Hundreds of people crowded the Sturtevant Amtrak station to see the train roll in. Sadly as we made our way towards the train (which had already arrived), people were already leaving. Apparently they thought that the brightly lit train was the show. What they missed was a tremendous performance from the Midwest train entertainers.

Pat Flynn’s Christmas originals are bluesy country songs that fully capture the true inspiration of the season. Willy Porter’s original “Christmas Is” a softshoe, whistling blues that keeps the love of Christmas alive (and just might make the best Beatles tie-in with the birth of Jesus I could imagine: “When I see your face,/Everything falls into place, my dear/…Everlasting love is here”). Prescott and Brown led the way on some traditional favorites, but there wasn’t a tired arrangement in the bunch. Prescott’s “Jingle Bells” captures current pop beats but sounds much more down to earth than any pop diva might dare to offer.

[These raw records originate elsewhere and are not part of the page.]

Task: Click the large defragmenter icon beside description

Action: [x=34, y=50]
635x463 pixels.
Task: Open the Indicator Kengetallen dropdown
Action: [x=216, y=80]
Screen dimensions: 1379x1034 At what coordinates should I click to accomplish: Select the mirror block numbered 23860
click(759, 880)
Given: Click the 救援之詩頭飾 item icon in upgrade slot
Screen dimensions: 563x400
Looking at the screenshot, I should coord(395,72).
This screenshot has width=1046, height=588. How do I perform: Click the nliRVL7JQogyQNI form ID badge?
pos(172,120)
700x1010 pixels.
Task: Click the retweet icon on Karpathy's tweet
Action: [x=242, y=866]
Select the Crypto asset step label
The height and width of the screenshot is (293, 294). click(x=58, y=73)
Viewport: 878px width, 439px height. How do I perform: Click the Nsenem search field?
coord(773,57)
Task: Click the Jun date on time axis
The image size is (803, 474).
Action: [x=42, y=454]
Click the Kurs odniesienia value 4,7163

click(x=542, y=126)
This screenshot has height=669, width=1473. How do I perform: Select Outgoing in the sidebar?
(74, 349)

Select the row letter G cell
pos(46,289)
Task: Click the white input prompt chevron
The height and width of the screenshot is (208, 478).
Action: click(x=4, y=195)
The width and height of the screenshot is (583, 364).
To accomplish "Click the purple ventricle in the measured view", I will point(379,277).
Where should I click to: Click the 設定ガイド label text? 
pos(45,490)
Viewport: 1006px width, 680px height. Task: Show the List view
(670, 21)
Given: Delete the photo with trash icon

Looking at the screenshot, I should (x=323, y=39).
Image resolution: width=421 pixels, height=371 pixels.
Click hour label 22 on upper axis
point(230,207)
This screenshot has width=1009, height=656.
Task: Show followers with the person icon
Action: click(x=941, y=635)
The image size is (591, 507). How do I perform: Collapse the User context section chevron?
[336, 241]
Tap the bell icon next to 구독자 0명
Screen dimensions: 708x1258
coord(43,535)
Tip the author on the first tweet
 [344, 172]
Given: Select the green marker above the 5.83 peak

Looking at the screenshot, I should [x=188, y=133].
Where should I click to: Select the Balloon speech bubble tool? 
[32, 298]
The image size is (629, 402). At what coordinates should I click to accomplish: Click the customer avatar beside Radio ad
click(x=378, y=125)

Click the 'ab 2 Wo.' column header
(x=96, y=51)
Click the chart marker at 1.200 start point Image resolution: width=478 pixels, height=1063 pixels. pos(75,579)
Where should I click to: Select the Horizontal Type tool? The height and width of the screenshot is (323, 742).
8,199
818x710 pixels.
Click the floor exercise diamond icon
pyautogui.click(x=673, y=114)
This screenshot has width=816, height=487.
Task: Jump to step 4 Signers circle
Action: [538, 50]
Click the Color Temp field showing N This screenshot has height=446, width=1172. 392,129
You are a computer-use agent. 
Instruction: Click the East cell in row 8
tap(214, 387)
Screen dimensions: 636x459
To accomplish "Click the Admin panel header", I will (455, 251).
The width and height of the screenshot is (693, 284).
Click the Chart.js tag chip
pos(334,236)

The Holiday Train CD/DVD allows you another chance to support the charities while having a way to keep some of the songs alive for another season. Plus, all of the 2006 performers are featured, including ones from the Canada and Midwest routes.
Producer Randall Prescott and the CPR have made the train a holiday destination for families, and the show was so beautifully focused on Christ, charity, and song. Santa was present, but he wasn’t the star by any means. With the entertainers’ choices of songs, the birth of Jesus was celebrated instead of relegated to a third-class seat in the luggage car. Yet, that focus on the first Christmas (especially in Flynn’s songs) plus other holiday songs never seemed like a push of old time religion. Instead, the energy that was so palpable when I first glimpsed Prescott’s hair bobbing up and down, the energy behind rock ‘n’ roll rockabilly, gave the whole message an air of welcome, invitation, charity, rejoicing at such a birth.
The angels went out and found the shepherds to tell them that the Christ was born in Bethlehem; it seems angels have also inspired the bards to sing as they come riding on the rails.